Instructions for the task:
Each line of the records that holds the word "will" should be copied out.

Material shown:
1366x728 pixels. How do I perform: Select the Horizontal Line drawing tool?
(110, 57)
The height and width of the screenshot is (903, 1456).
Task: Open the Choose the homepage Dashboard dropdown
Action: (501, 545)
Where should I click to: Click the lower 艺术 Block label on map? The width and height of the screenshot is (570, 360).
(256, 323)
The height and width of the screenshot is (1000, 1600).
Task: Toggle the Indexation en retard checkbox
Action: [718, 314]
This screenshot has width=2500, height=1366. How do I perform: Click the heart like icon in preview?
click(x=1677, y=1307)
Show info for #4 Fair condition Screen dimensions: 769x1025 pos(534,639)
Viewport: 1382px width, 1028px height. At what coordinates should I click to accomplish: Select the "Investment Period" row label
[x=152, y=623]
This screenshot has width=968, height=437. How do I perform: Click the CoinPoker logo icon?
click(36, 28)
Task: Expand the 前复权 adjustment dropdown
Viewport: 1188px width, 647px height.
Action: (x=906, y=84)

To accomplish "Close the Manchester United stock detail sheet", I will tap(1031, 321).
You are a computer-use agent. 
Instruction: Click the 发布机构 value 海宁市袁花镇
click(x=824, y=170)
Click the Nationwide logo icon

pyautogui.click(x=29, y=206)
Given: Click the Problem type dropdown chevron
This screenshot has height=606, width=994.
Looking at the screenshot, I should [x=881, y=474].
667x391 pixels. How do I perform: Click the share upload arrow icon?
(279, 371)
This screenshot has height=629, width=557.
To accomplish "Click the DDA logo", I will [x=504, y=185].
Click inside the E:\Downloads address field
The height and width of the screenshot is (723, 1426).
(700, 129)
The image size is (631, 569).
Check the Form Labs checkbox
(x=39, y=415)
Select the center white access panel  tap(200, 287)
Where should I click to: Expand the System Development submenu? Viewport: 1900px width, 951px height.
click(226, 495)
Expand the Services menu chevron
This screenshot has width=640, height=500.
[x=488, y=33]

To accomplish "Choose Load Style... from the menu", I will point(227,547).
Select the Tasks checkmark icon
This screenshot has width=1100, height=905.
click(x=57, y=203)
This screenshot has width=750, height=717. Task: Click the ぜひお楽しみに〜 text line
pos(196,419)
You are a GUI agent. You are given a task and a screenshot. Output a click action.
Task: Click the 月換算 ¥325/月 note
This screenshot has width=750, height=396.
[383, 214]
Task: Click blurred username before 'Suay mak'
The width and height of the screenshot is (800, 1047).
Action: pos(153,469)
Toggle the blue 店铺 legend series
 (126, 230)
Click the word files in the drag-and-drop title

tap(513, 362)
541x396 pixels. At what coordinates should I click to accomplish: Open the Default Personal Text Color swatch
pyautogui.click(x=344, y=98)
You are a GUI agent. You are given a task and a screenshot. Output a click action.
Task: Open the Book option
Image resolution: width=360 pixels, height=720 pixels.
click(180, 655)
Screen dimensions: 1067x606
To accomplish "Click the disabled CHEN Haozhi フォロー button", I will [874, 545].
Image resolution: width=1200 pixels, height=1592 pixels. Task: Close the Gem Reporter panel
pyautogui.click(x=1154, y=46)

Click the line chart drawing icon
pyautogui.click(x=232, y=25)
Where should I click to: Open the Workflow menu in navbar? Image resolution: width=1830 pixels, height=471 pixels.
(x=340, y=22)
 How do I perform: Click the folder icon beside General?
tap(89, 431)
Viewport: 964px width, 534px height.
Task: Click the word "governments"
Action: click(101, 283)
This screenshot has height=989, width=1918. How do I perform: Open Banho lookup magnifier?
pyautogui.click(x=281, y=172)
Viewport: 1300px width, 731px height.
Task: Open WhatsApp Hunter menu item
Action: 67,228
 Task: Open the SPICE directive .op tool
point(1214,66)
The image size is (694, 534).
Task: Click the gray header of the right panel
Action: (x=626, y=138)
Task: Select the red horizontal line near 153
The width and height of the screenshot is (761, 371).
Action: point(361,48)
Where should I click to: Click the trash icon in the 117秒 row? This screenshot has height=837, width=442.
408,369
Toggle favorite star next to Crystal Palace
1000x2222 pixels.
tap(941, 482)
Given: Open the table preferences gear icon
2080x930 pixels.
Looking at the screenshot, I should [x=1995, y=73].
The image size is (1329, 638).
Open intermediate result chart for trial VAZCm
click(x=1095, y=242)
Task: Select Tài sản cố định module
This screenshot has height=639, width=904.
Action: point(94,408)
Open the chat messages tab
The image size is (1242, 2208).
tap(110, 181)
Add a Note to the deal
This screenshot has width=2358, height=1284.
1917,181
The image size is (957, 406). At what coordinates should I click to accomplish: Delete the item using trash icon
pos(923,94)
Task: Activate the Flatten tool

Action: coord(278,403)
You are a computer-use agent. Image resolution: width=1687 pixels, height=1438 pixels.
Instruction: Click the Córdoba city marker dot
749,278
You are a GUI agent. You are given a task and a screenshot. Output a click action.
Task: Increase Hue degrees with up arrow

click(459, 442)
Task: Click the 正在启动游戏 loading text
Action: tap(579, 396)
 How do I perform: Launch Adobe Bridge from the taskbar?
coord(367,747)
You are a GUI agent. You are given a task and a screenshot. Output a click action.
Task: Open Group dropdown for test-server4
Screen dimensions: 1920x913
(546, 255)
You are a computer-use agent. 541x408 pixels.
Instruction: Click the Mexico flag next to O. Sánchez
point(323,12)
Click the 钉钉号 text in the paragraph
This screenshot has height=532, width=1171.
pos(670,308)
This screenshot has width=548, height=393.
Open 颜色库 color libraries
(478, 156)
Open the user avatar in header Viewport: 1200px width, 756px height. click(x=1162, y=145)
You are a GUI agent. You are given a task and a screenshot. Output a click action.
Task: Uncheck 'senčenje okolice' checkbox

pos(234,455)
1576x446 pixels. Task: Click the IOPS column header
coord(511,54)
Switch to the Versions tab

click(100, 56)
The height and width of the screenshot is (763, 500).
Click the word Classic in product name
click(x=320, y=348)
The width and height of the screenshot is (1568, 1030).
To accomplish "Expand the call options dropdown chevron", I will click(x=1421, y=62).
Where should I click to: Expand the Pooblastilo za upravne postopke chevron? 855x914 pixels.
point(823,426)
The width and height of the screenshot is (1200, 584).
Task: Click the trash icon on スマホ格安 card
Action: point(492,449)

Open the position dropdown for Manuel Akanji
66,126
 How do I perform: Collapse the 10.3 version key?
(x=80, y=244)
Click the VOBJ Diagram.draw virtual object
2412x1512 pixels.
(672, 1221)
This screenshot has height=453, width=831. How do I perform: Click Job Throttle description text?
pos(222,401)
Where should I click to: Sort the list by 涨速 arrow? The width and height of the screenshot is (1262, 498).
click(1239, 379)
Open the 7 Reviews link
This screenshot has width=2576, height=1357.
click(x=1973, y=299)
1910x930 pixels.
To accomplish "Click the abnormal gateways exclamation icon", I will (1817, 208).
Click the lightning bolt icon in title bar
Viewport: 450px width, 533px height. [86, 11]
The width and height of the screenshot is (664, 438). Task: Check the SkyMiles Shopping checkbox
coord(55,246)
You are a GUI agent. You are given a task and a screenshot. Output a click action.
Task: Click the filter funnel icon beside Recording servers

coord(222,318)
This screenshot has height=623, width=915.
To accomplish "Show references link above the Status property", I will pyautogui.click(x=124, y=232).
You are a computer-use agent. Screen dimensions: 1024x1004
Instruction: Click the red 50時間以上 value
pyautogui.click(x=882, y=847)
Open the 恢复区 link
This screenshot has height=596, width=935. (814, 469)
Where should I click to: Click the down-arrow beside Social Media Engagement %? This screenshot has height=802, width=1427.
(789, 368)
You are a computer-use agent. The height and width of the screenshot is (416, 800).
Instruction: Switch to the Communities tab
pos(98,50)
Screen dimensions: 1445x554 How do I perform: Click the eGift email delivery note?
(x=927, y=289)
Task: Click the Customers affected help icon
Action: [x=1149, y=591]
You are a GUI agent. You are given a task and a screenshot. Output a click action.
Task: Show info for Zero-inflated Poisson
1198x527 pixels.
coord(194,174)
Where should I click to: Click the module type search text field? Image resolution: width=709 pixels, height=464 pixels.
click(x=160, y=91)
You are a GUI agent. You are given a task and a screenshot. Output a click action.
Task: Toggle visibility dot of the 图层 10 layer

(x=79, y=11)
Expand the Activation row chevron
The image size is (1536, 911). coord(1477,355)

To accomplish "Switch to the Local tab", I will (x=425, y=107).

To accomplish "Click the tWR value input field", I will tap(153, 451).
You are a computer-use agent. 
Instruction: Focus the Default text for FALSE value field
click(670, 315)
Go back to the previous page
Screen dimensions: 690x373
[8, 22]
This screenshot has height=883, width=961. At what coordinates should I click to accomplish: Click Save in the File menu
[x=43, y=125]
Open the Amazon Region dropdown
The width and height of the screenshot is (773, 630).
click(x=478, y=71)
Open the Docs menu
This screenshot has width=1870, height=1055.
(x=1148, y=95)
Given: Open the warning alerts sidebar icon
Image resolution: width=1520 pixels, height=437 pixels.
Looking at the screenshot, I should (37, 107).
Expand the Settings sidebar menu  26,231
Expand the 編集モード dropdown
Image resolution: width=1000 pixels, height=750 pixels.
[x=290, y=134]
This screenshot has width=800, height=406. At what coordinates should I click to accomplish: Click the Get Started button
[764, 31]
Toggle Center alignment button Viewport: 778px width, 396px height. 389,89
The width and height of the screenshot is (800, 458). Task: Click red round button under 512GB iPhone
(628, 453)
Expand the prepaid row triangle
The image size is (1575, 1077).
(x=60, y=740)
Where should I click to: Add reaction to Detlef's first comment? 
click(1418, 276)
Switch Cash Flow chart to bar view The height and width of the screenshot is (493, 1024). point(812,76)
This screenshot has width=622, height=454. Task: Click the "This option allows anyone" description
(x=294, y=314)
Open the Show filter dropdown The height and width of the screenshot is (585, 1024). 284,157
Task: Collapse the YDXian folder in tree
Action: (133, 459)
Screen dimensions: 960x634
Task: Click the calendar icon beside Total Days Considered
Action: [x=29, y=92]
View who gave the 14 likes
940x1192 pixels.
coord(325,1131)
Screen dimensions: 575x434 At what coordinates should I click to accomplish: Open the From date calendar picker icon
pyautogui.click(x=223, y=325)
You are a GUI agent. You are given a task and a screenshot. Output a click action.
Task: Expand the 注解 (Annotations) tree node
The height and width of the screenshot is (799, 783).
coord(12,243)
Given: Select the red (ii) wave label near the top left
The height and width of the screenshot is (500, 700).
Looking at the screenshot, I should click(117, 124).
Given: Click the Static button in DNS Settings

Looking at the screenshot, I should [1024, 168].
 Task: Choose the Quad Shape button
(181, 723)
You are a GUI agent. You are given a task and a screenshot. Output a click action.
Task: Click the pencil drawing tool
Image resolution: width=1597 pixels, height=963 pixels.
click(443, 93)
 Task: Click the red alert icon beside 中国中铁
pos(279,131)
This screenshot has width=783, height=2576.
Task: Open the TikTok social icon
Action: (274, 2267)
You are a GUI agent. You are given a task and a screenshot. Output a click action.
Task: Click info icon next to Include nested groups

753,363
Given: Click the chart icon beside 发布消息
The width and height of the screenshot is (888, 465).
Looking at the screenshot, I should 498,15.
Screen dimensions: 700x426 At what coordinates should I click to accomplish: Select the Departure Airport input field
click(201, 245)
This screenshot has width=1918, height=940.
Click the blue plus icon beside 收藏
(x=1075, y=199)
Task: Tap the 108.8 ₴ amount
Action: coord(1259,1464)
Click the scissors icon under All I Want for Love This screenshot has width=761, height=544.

Exercise result:
To accomplish "Close the Manchester United stock detail sheet", I will tap(1031, 321).
To accomplish "Click the DDA logo", I will [x=504, y=185].
To accomplish "Choose Load Style... from the menu", I will point(227,547).
To accomplish "Click the disabled CHEN Haozhi フォロー button", I will [874, 545].
To accomplish "Expand the call options dropdown chevron", I will click(x=1421, y=62).
To accomplish "Click the abnormal gateways exclamation icon", I will (1817, 208).
To accomplish "Show references link above the Status property", I will pyautogui.click(x=124, y=232).
To accomplish "Switch to the Local tab", I will (x=425, y=107).
To accomplish "Click the tWR value input field", I will tap(153, 451).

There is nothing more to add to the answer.